Local leaders not sure if program will work for their districts

New legislation passed at the Capitol last week will give Oregon schools the opportunity to upgrade their facilities to be more sustainable. House Bill 2960, known as the 'Cool Schools' program, allows schools to apply for zero or low-interest loans for energy efficiency projects.

The bill, a campaign promise of Gov. John Kitzhaber and a pet project of Rep. Jules Bailey, D-Portland, was passed unanimously in both the House and the Senate. It combines a number of different funds already in existence in order to offset interest fees for schools completing these projects.

'For a while we were envisioning this as a pie chart, saying there are all these different things, what if schools had a way to access them all at once rather than getting a little from here and there?' said Deborah Burke, legislative assistant to Bailey.

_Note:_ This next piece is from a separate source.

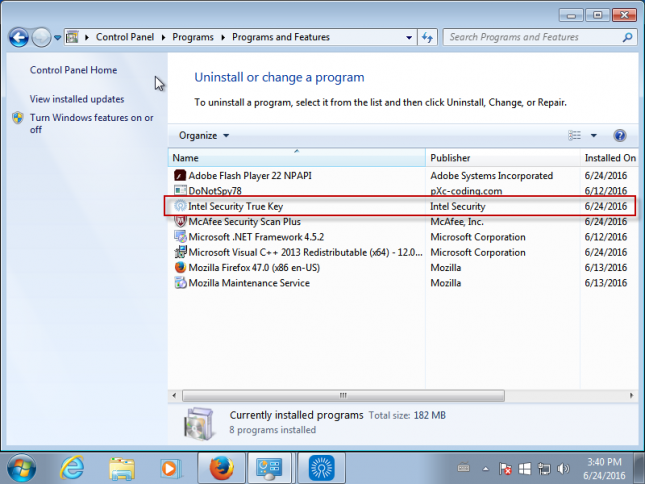This screenshot has height=484, width=645.
Task: Click the Windows Start orb
Action: pyautogui.click(x=22, y=467)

Schools are not mandated to participate in the program, but they may apply to do so and will be selected and prioritized by the Oregon Department of Energy based on a list of criteria outlined in the bill.

'The idea is that you can make that investment as a loan, but you are going to save it over time through the lower energy costs,' said Andrea Watson, Reynolds School District spokeswoman.

As of now, local school districts are unsure how the new legislation will fit into their future plans and budgets.

'We have more questions than answers at this point,' Watson said.

Some schools are worried about the monetary aspects of the bill, like taking out loans.

'We aren't in a place to borrow money,' said Rick Larson, business manager for Centennial School District.

Watson said her concern is whether or not the savings will actually outweigh the loan costs.

'You only want to do this if at the end you are better off,' Watson said. 'We just have to be really sure there's not a big bill at the end.'

However, Terry Taylor, facilities manager for Gresham-Barlow School District, said that the opportunity for loan money is a welcome aid for projects within his district, like window, roof and light replacement.

'It will enable us to address some of the building upgrades where we wouldn't be able to do that before,' he said. 'This will help us in those areas where right now we don't have the fiscal capacity to do those projects.'

After determining the financial realities of the bill, those schools that choose to participate in this four-year pilot program could have new, energy efficient construction projects on the way.